Mobile

After a long wait, Google starts testing in-app purchases

Google finally said today that it has begun testing in-app billing for the Android Market and it will formally launch it next week. That could kick off a new era of financial viability for makers of apps and games on Google’s mobile operating system.

In-app purchases have been transformational for app makers on Apple’s iPhone, allowing them to execute free-to-play business models that have been very lucrative. But for app makers for Android, it’s been a long wait.

In-app purchases allow consumers to browse content more conveniently. They can try out an app for free and pay real money for virtual goods inside the app without ever having to leave the app to complete the transaction.

In-app purchases are key to free-to-play, and they have led to an explosion of digital commerce in Facebook games such as FarmVille and in titles such as We Rule on the iPhone. This model is an important option because some consumers don’t want to pay 99 cents or more for an app just to try out something on the Android Market.
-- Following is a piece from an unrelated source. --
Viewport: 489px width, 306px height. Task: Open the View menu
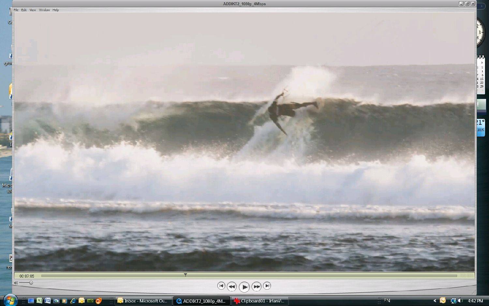coord(33,10)
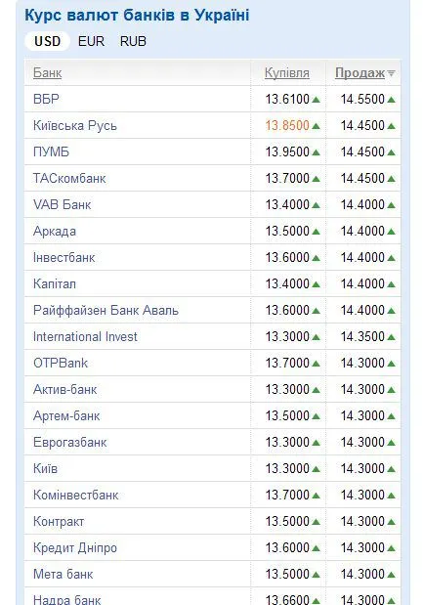
Task: Switch to the RUB currency tab
Action: pos(133,41)
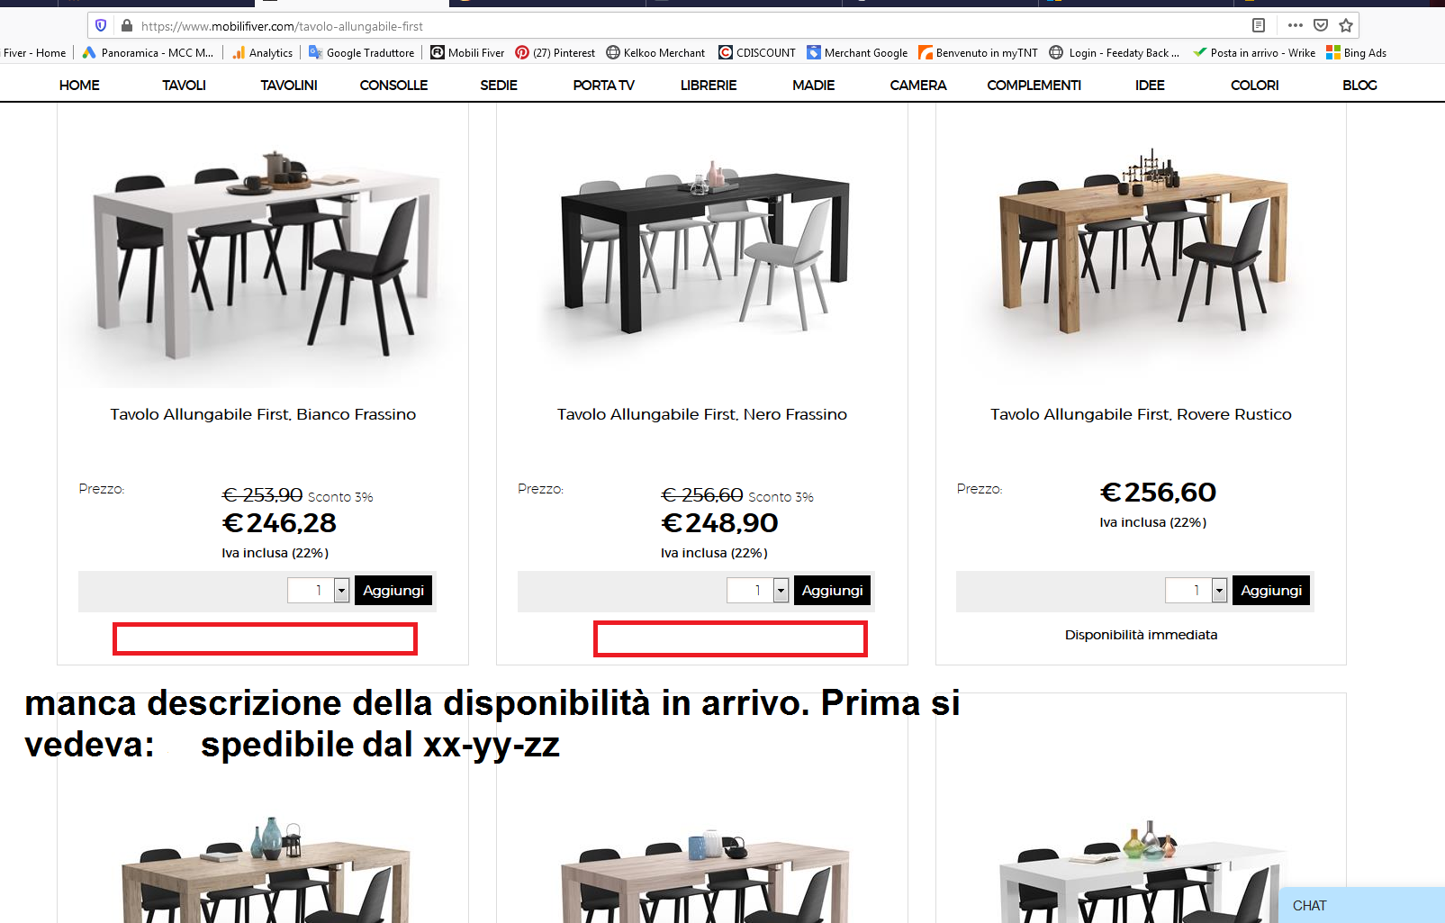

Developers can now upload apps to the Android Market that will test the whole process for in-app billing. The formal in-app billing will be official next week.

Apple implemented in-app billing in the fall of 2009, giving iPhone developers a new business model that stabilized their companies and allowed them to grow much faster in comparison to Android developers. Game maker Rovio, for example, launched its popular Angry Birds game on Android but it had to use a free ad-based model because there were no in-app purchases.

Android’s growing numbers of phones still encouraged developers to make apps for it, but now the in-app billing should make a big difference in how much developers are willing to invest in making apps for the platform.